Il leva le regard pour admirer le temps d'un instant la lune, cachée par les branches encore habillées de feuilles. D'ailleurs, une d'elle craqua sous ses pieds, complètement desséchée.

Ça lui rappela l'automne de sa jeunesse, quand son meilleur ami et lui s'amusaient à sauter dans les grandes montagnes orangées pendant la récréation.

Mais ce soir, et comme tous les soirs depuis 4 ans, l'ambiance était bien plus lugubre. Il n'apercevait plus de la même manière les ronces jonchant sur le sol et encore moins les croassements des corbeaux. Il s'humecta les lèvres. L'air était lourd. La personne derrière lui venait de marcher sur une branche. Il continua son chemin, ne remarquant aucune trace au sol. RAS.

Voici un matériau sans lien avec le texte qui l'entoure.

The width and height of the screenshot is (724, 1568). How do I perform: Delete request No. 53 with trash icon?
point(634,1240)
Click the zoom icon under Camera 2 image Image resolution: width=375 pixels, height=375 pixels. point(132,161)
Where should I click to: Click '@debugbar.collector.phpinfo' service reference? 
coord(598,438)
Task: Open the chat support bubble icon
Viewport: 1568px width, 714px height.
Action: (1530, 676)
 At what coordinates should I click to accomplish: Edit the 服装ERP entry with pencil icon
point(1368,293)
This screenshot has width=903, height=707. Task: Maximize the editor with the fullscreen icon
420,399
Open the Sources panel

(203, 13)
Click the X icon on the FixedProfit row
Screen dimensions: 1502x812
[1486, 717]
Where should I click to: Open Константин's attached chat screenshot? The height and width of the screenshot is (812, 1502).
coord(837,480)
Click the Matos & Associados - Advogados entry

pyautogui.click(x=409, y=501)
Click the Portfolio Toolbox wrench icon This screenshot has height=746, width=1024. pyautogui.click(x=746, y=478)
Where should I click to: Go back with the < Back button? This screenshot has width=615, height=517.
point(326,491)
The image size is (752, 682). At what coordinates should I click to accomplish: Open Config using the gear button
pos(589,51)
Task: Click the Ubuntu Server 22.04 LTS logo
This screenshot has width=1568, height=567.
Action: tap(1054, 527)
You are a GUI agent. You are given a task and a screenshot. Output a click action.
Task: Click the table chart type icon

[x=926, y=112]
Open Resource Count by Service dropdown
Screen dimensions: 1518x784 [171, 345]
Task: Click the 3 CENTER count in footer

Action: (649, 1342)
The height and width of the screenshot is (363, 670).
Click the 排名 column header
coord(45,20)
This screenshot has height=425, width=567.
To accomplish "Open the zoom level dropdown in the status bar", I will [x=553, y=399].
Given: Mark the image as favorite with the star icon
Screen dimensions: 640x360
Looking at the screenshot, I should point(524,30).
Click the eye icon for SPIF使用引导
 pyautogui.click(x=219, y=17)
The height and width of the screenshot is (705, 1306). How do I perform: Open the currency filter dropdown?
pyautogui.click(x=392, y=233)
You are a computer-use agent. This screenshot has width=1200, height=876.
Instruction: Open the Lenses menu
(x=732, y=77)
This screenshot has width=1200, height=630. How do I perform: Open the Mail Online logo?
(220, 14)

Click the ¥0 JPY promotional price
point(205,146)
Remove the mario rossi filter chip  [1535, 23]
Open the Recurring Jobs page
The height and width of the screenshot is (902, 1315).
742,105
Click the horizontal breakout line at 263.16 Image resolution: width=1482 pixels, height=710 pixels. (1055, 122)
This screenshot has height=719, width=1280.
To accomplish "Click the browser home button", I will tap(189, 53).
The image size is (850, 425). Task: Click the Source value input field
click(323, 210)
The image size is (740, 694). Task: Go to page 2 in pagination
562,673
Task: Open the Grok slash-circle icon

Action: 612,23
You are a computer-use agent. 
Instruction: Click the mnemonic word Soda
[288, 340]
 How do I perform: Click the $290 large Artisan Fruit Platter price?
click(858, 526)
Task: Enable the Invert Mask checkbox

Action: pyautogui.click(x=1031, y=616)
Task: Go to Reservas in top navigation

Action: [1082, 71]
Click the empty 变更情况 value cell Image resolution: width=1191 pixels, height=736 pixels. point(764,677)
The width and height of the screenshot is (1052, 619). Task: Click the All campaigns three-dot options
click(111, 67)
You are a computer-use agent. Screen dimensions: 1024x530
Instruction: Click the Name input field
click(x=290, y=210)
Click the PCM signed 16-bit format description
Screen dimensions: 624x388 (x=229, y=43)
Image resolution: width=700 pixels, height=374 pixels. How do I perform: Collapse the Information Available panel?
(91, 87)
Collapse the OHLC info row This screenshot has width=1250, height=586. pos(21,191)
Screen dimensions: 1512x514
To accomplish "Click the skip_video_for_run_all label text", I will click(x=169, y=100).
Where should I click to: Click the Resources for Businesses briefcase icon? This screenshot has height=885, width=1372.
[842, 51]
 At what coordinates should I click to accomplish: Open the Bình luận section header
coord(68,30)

Mais d'ici, il pouvait aisément voir se dessiner deux silhouettes dans la même forêt, sans même être remarqué.

Ajax et Ashley. Visiblement en pleine altercation.

Les mèches blondes ombrées d'Ashley voltigeaient autour du jeune homme pris d'une grosse quinte de toux.

— Ajax, ne me dit pas que tu vas mourir aussi bêtement ? demanda-t-elle.

S'étouffait-il ? Le revers de la main collé à ses lèvres, quelque chose brillait entre ses doigts. Une lame. Il ne l'aurait jamais décelé sans la pleine lune. Ni même la pomme découpée dans l'autre main, sûrement à la source de sa quinte de toux persistante. Camil accéléra le pas jusqu'à ce qu'il entendit cette toux se transformer de plus en plus... à un rire.

— Oh merde, le morceau est coincé !

Ajax, jusque-là le dos courbé, se redressa avec la pointe de sa lame contre sa pomme d'adams.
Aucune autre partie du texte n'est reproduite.